Have you tried firing this after document is ready?

$(document).ready(function(){
    window.scrollTo(0, 0);
});

if that does not work...

$(document).ready(function(){
    setTimeout(function(){
        window.scrollTo(0, 0);
    }, 1);
});

Which will push this to the bottom of the call stack



回答3:

not just for chrome,but for all i think this will work well.

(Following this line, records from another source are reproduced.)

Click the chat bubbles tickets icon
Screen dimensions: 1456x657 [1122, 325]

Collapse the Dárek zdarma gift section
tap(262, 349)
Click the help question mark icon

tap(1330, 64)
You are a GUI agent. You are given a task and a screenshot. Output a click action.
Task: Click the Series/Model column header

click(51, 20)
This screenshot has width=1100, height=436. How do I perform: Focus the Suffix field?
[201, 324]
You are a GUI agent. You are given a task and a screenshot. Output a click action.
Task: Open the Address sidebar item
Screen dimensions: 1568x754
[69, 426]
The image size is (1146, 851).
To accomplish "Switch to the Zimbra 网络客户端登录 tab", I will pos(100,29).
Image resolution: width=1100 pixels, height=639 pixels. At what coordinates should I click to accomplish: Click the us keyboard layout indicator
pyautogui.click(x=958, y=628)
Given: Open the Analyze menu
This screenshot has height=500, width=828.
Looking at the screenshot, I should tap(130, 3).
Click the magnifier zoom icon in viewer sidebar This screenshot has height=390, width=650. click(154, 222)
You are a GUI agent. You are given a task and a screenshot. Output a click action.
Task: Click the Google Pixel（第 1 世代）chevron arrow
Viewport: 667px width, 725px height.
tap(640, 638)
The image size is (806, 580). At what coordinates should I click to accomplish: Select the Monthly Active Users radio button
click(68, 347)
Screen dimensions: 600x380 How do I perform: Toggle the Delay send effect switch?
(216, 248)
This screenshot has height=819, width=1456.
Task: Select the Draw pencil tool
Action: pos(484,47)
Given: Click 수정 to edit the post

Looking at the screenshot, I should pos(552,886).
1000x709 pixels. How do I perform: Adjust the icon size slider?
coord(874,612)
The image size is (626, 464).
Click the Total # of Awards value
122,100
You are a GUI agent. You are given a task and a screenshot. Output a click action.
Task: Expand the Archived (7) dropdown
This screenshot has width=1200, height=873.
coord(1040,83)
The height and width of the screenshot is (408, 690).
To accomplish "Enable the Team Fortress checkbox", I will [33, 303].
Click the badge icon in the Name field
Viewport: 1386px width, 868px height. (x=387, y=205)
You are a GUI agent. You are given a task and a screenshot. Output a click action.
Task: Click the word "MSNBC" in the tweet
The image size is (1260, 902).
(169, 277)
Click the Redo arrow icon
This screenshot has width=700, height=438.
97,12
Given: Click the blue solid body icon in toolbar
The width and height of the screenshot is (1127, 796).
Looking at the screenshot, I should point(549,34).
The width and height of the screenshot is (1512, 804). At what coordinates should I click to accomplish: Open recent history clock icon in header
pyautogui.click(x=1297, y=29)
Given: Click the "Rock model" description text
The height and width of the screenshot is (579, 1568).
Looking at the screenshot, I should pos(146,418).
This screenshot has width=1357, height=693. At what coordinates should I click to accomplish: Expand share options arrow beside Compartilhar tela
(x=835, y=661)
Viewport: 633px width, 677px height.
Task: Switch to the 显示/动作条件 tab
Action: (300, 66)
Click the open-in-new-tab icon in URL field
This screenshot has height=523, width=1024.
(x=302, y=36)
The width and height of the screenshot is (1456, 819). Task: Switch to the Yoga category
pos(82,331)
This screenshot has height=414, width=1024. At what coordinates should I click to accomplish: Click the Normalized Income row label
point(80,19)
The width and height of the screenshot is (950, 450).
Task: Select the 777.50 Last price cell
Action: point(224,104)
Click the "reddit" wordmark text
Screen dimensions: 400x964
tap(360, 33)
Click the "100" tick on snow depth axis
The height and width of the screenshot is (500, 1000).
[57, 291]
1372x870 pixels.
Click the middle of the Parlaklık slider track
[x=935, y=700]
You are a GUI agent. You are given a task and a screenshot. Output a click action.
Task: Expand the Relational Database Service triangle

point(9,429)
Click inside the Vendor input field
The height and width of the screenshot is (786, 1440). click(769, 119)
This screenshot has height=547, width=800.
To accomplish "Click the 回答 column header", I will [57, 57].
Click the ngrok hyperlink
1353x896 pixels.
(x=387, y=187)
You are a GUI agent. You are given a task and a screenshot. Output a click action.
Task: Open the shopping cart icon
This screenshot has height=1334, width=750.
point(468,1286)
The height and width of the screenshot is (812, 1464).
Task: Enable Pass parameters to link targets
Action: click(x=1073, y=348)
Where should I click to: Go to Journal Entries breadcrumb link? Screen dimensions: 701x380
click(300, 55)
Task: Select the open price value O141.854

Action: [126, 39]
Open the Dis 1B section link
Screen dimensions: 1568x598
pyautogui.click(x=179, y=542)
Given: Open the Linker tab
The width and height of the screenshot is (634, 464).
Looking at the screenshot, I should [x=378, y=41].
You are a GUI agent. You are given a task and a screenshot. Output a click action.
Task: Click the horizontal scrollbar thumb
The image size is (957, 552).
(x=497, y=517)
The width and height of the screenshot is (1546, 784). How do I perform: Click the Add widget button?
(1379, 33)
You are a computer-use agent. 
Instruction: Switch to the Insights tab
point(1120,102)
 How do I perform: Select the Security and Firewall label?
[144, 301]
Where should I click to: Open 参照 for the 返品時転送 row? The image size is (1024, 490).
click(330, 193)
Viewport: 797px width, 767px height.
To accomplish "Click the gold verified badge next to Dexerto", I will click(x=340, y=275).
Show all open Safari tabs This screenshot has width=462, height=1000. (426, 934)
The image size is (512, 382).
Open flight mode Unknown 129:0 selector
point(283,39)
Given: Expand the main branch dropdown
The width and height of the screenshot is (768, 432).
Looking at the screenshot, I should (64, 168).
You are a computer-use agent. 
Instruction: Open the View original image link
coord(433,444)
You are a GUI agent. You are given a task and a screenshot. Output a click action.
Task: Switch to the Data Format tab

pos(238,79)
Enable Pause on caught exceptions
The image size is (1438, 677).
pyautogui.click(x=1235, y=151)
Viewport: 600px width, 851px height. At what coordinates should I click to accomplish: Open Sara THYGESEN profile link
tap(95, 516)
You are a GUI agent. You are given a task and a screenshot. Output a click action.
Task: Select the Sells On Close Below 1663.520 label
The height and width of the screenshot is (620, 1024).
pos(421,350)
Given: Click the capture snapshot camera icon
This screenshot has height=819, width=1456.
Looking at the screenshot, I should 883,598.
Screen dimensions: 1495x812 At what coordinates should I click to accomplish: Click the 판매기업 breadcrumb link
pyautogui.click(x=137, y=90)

window.onload = function () {
    window.scrollTo(0, 0);
};

After update of your question:

I think its better if we use some cookies or session storage.



回答4:

Instead of hoping a setTimout ends up at the bottom of the stack - I rather enforce it that we hit the scroll position we want. I still consider this a hack, I was hoping for some kind of browser event we bind to.

var scrollToYPos = 100;
var interval = setInterval(checkPos, 0);

function checkPos() {
    if ($(window).scrollTop() == scrollToYPos) {
        clearInterval(interval);
    } else {
        window.scrollTo( 0, scrollToYPos );
        checkPos();               
    }
}      


回答5:

I encountered this same issue. Here's the basic solution I came up with:

      // scroll the user to the comments section if we need to
      wt = win.scrollTop();
      wb = wt + win.height();
      // if scroll position is 0, do this (it's a fresh user), otherwise
      // the browser is likely to resume the user's scroll position, in 
      // which case we don't want to do this
      yab.loaded().done(function() {
        // it seems that browsers (consistently) set the scroll position after
        // page load.  Accordingly wait a 1/4 second (I haven't tested this to the lowest
        // possible timeout) before triggering our logic
        setTimeout(function() {
          // if the window top is 0, scroll the user, otherwise the browser restored
          // the users scroll position (I realize this fails if the users scroll position was 0)
          if(wt === 0) {
            p = self.container.offset().top;
            if(wb != p) {
              win.scrollTop(p - th - 20);         
            }
          }              
        }, 250);
      });


回答6:

I think the easiest way would be to trick the browser into a reload that it thinks is a new page.

window.location = window.location

All the browsers I've tested this in it works consistently. I would personally stay away from onload callbacks as they can cause jumps during load that aren't too visually appealing.